### PROBLEMAS A RESOLVER
[1] Transcreva sem alterações, da entrevista sobre reabilitação urbana, o trecho que se inicia nas palavras que contêm "Tocou num ponto" e se encerra em "habitar essas casas.".
[2] Traduza para inglês a seguinte frase da entrevista sobre reabilitação urbana: "Na baixa lisboeta, chega-se ao cúmulo de manter as fachadas pombalinas e destruir todo o seu interior."
[3] Prossiga a entrevista sobre reabilitação urbana a partir do ponto em que termina.

### TEXTO FORNECIDO

Frias
Marques. "A banca continua a emprestar dinheiro para especulação
imobiliária"
22 mar, 2017 - 17:24
• Sérgio Costa
O presidente da
Associação Nacional de Proprietários queixa-se, em entrevista à
Renascença, de uma quadro de pressão exercido sobre habitantes dos
centros históricos.
Tocou num ponto que
é o da reabilitação urbana. Está a ser bem direccionada?
A reabilitação
urbana que está a ser feita nos centros históricos de Lisboa e do
Porto e, no caso do Porto, na zona da Sé e por aí, não passa de um
"pastiche". É uma reabilitação que é, simplesmente, um
fachadismo. Na baixa lisboeta, chega-se ao cúmulo de manter as
fachadas pombalinas e destruir todo o seu interior. Ora, nós sabemos
que a baixa de Lisboa assenta sobre um lençol freático. Há um rio
que corre e, ao estar a fazer caves que impedem o natural curso das
águas e ao destruir a construção anti-sísmica pombalina, estamos
a pôr em causa toda a estrutura da baixa e até a segurança das
pessoas que forem habitar essas casas.

### EXCERTOS DE DADOS

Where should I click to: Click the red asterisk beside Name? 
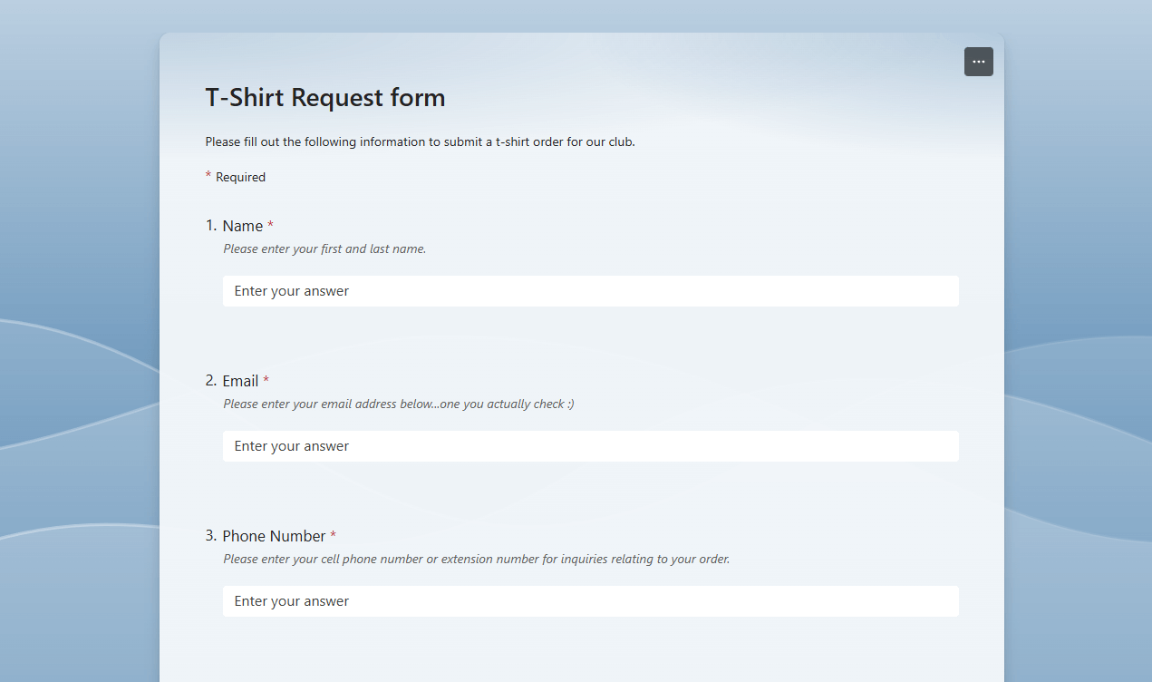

* * *

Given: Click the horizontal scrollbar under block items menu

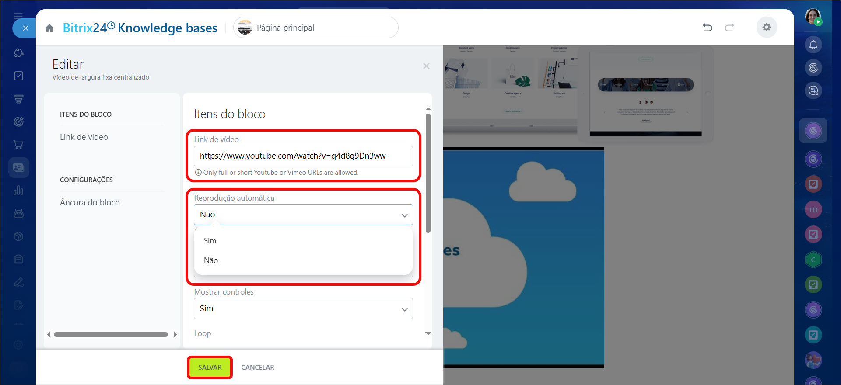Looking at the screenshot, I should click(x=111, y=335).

### RESULTADOS DO EXERCÍCIO
[1]
Tocou num ponto que
é o da reabilitação urbana. Está a ser bem direccionada?
A reabilitação
urbana que está a ser feita nos centros históricos de Lisboa e do
Porto e, no caso do Porto, na zona da Sé e por aí, não passa de um
"pastiche". É uma reabilitação que é, simplesmente, um
fachadismo. Na baixa lisboeta, chega-se ao cúmulo de manter as
fachadas pombalinas e destruir todo o seu interior. Ora, nós sabemos
que a baixa de Lisboa assenta sobre um lençol freático. Há um rio
que corre e, ao estar a fazer caves que impedem o natural curso das
águas e ao destruir a construção anti-sísmica pombalina, estamos
a pôr em causa toda a estrutura da baixa e até a segurança das
pessoas que forem habitar essas casas.

[2] In downtown Lisbon, things go so far as keeping the Pombaline facades and destroying their entire interior.

[3]
Essa reabilitação
está a ser direccionada para fazer regressar ou manter as pessoas ou
é voltada para alojamentos turísticos?
Nós somos
absolutamente contra a gentrificação dos centros históricos. Os
idosos têm o direito de viver nas casas que sempre habitaram. Nós
não vamos chegar ao ponto de pôr em prática aquela história que a
gente aprendeu há muito tempo, de pegar no idoso, pô-lo no cimo do
monte e dar-lhe uma manta para o agasalhar. Isso não é cristão,
isso é de uma desumanidade, isso é de uma falta de... Nem sei como
é que hei-de classificar isso.
Quem pratica esta
gentrificação não são os senhorios clássicos dos prédios. Os
senhorios clássicos dos prédios podem ficar com a fama, mas quem
fica com o proveito são os imensos intermediários que, passados um
mês ou dois ou três, vende a outro intermediário, que depois vende
a outro intermediário.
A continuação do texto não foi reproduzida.